Pure Storage prioritizes the delivery of 100% of the system performance under all conditions including planned and unplanned outages. We’ve even designed service level assurance within the data reduction engine. Should the FlashArray become CPU constrained, Purity will reduce the amount of time allocated for data in NVRAM to be deduplicated and will assign the freed CPU resources to proritize the delivery of host IO. The dedupe process is never disabled, but in these conditions the thoroughness of a hash lookup is reduced and may allow for redundant blocks to hit flash. After the high write load subsides, Purity will respond and reassign resources back to the data reduction engine. FlashCare will identify and dedupe any redundant data that may have made it to SSD.
So you may ask, “How often does this occur?” According to CloudAssist a very minimal amount of all data stored across our entire install base occurred while the dedupe engine was deprioritized. The number isn’t zero but it’s likely you can’t measure it.
Unlike data compression, where all data is compressed, data deduplication tends to operate in bursts that are easy to identify. Two common examples of bursts of redundant data entering the FlashArray include the import or migration of multiple VMs on to the FlashArray and the mass deployment of a patch to many VMs. In both of these cases the dedupe engine still eliminates the redundancy in these instance as what you could consider as the ‘most recently deduped’ hash table and lookup is never disabled.
Prioritizing application performance over secondary benefits can be a foreign concept for those who only think in terms of hardware. I assure you the adaptive capability within the FlashArray provides a level of assurance that application admins have never experienced from a storage platform.

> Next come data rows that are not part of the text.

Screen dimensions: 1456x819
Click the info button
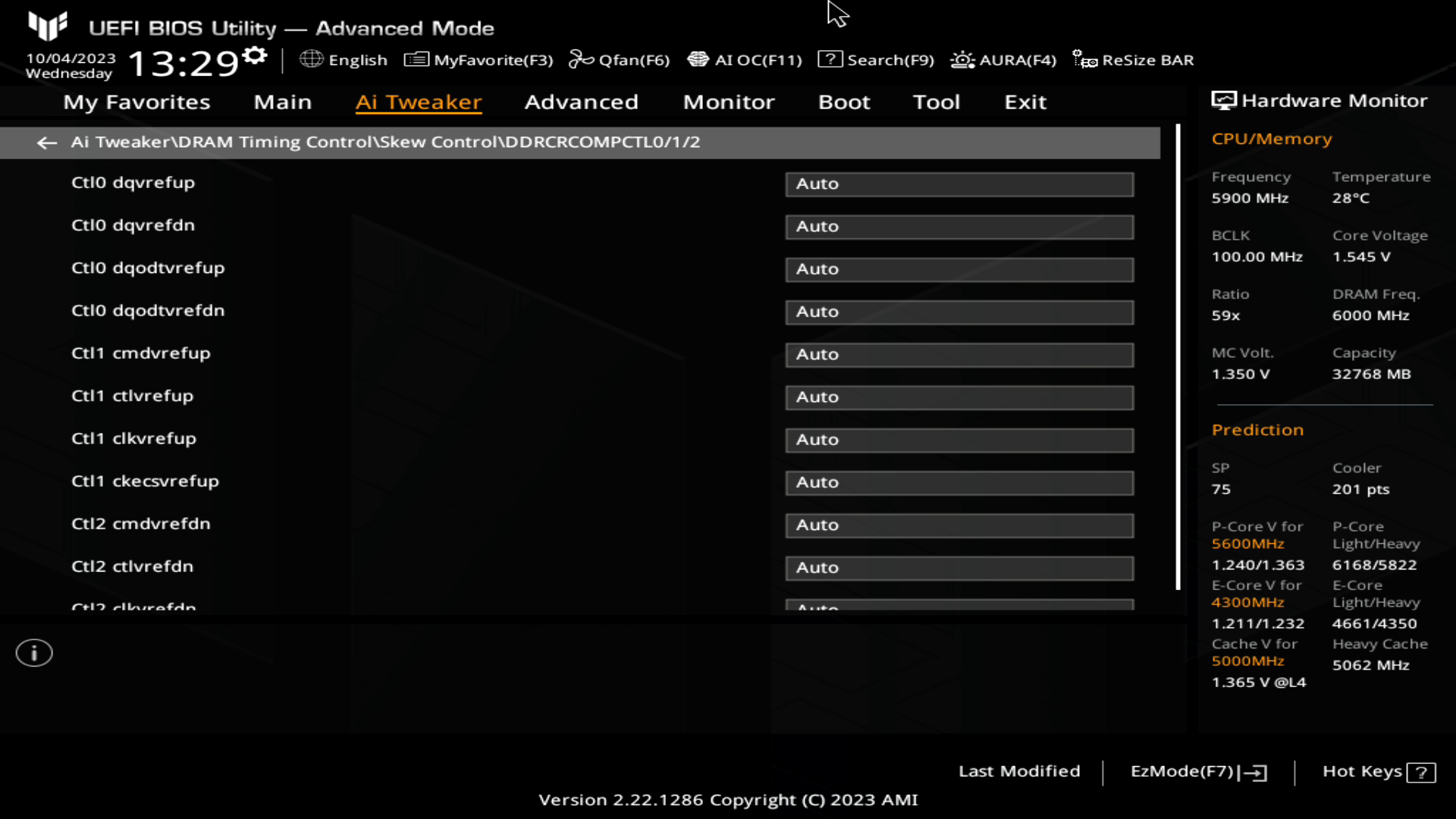tap(33, 653)
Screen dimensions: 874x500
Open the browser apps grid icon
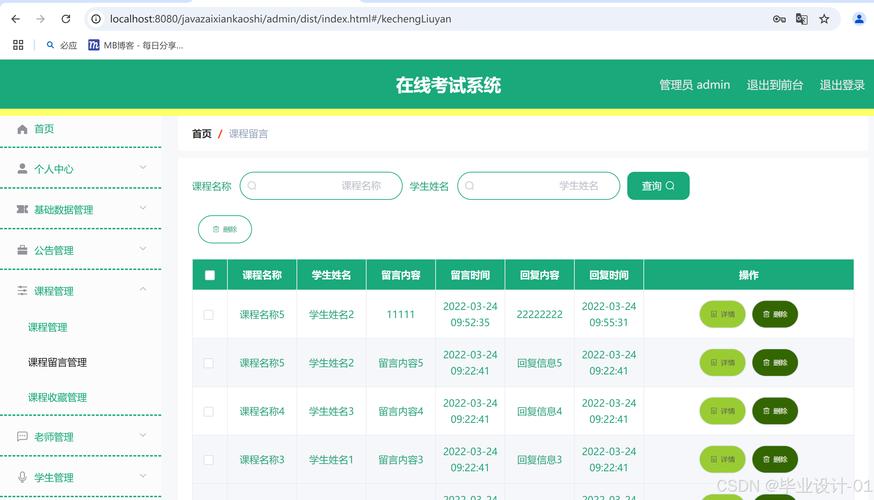coord(18,45)
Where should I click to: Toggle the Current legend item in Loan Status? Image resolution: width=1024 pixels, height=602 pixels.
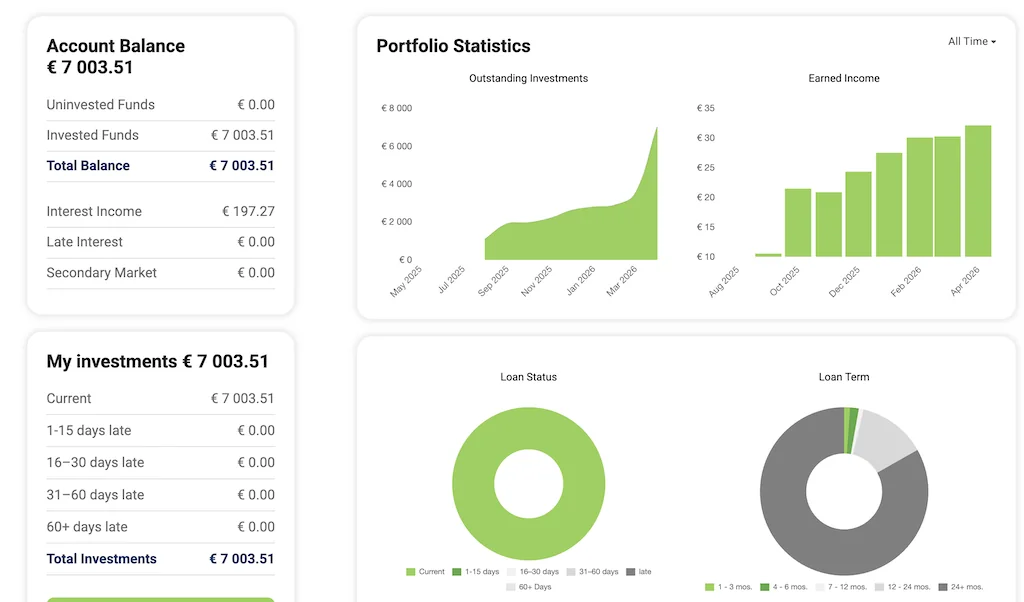[425, 572]
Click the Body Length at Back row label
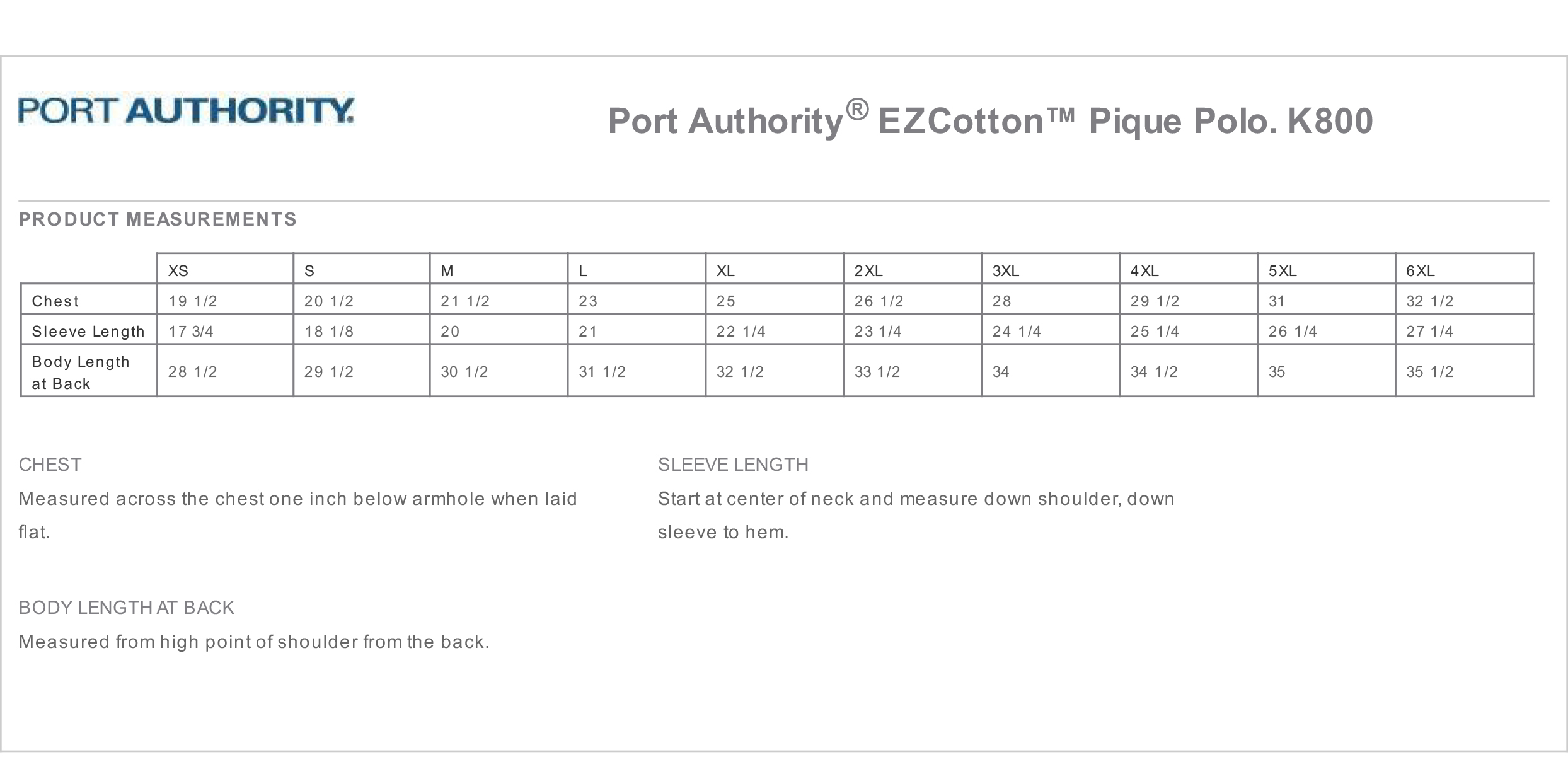The width and height of the screenshot is (1568, 769). (x=80, y=373)
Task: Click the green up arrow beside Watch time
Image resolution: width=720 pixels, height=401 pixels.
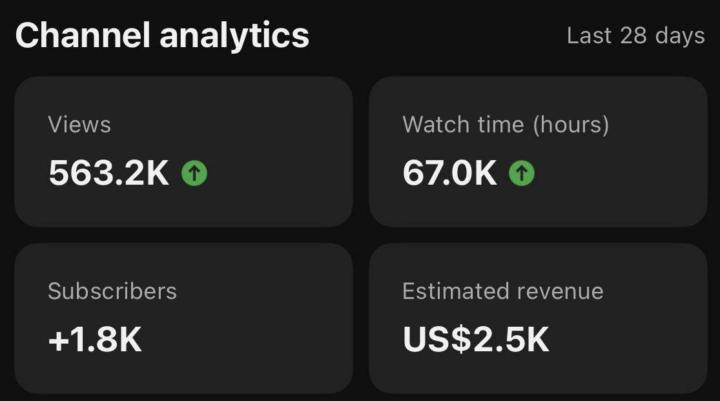Action: coord(521,174)
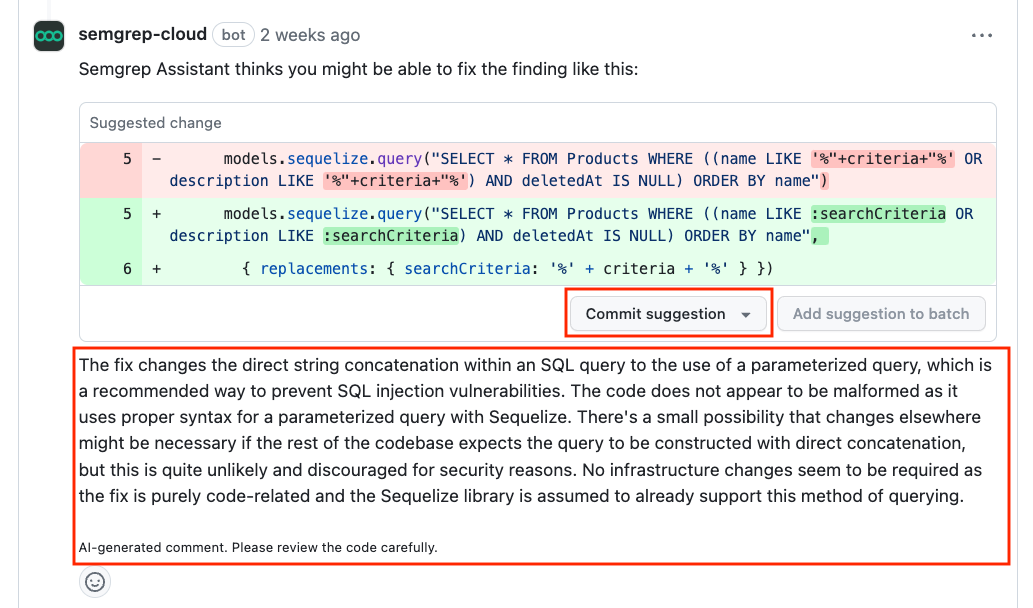Select the red deleted query line
The image size is (1033, 608).
click(x=500, y=158)
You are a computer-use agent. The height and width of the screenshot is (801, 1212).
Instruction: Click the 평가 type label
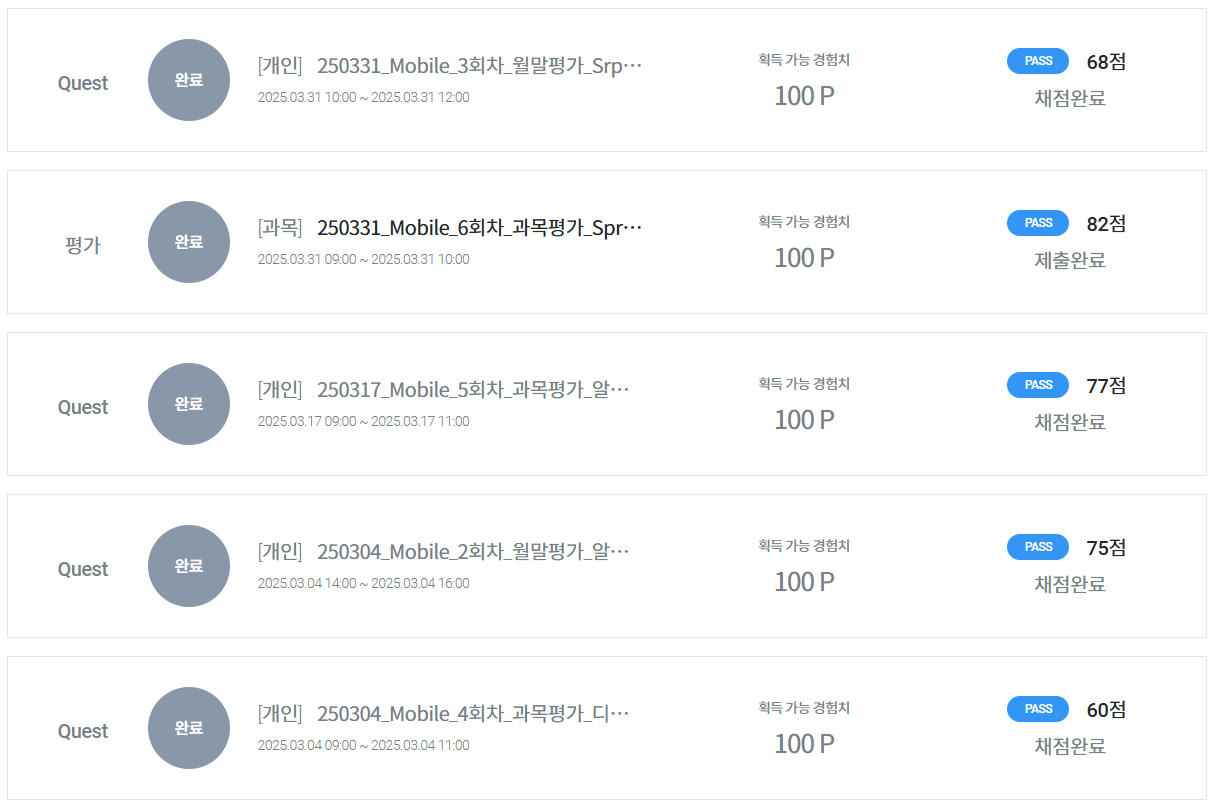click(x=83, y=245)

Let’s see the forest for the trees. If another vendor is challenging the completeness of Pure’s adaptive approach to data reduction, ask yourself realistically which is a more capable architecture: 1). The array that misses >50% or more of the data reduction potential by lacking compression or implementing fixed and/or large block deduplication engine” or 2). The array that offers more forms of data reduction, in a more granular fashion and is designed to ensure 100% performance to the applications it hosts” Obviously this is a rhetorical question that has competitors struggling to counter with any substance beyond a claim that, “Pure’s dedupe turns off!”
I’ll provide more detail on some of technical constructs in this section in the upcoming posts: “The Benefits of NVRAM“ and “Ensuring 100% Performance“
Enabling the Flash-Powered Datacenter
Pure Storage has changed the economics of storage. When you can have all-flash at the price of disk why would you consider any disk-based storage platform? Our customers are averaging 6:1 data reduction and these savings are measured without any over provisioning enabled by thin provisioning. I hope I have helped explain how Pure Storage can provide at least 2X the storage savings and in turn a 2X reduction in cost over alternative all-flash arrays.